The discovery of a new signaling pathway in the brain is helping to unlock the biochemical mysteries between smoking and weight gain and loss. A research team, including bioanalytical neurochemist Alexander G. Zestos of American University, identified the pathway, which spurs beige fat cells to burn energy. That the pathway, already known to regulate nicotine dependence in the brain, also plays a role in metabolism raises new questions for researchers to explore.

“Until recently, we thought this pathway primarily existed in brain cells, and we didn’t know it was prevalent in certain fat cells,” Zestos said. “Is it the density of the brain receptors that a person has, or is it the way the receptors are activated, that contributes to one’s ability to gain or lose weight?”

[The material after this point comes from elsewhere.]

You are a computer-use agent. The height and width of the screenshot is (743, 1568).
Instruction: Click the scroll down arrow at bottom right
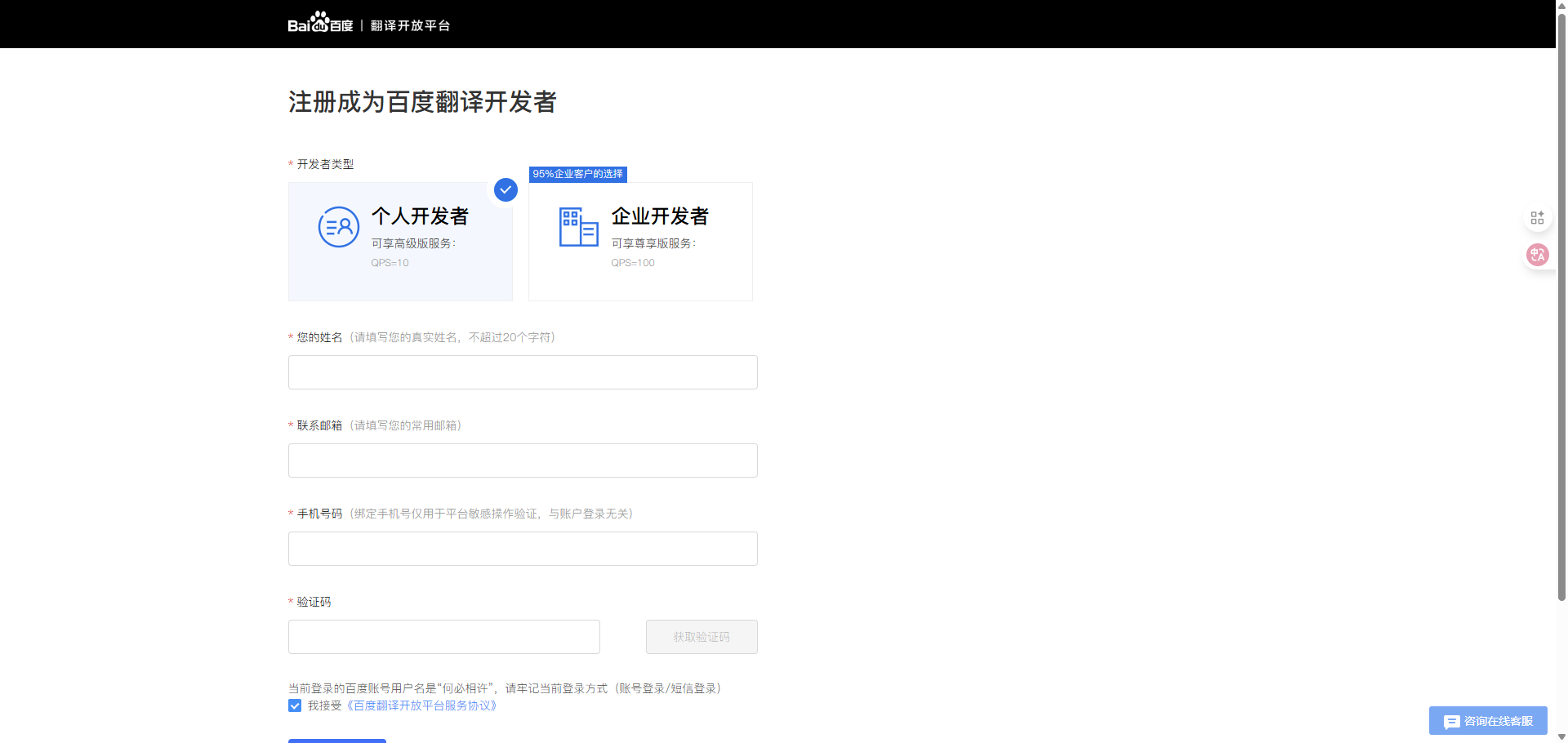[x=1561, y=736]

The pathway, known as CHRNA2 (or cholinergic receptor nicotinic alpha 2), reveals a possible target for obesity therapies in humans. The team’s findings were published in Nature Medicine. Zestos collaborated with researchers from the University of Michigan’s Life Sciences Institute.

Zestos, who is a member of AU’s Center for Behavioral Neuroscience, joined AU at the start of the 2017-18 academic season. He received his Ph.D. in chemistry at the University of Virginia and completed his postdoctoral work at University of Michigan.

“I have been interested in chemistry for a long time because of its position at the intersection of science, primarily biology and physics. Studying chemistry helps us understand both physical phenomena and biological complexity,” he said. “Detection methods in chemistry will help us make the precise measurements needed to help make breakthroughs in neuroscience, metabolic studies, and other biomedical disciplines.”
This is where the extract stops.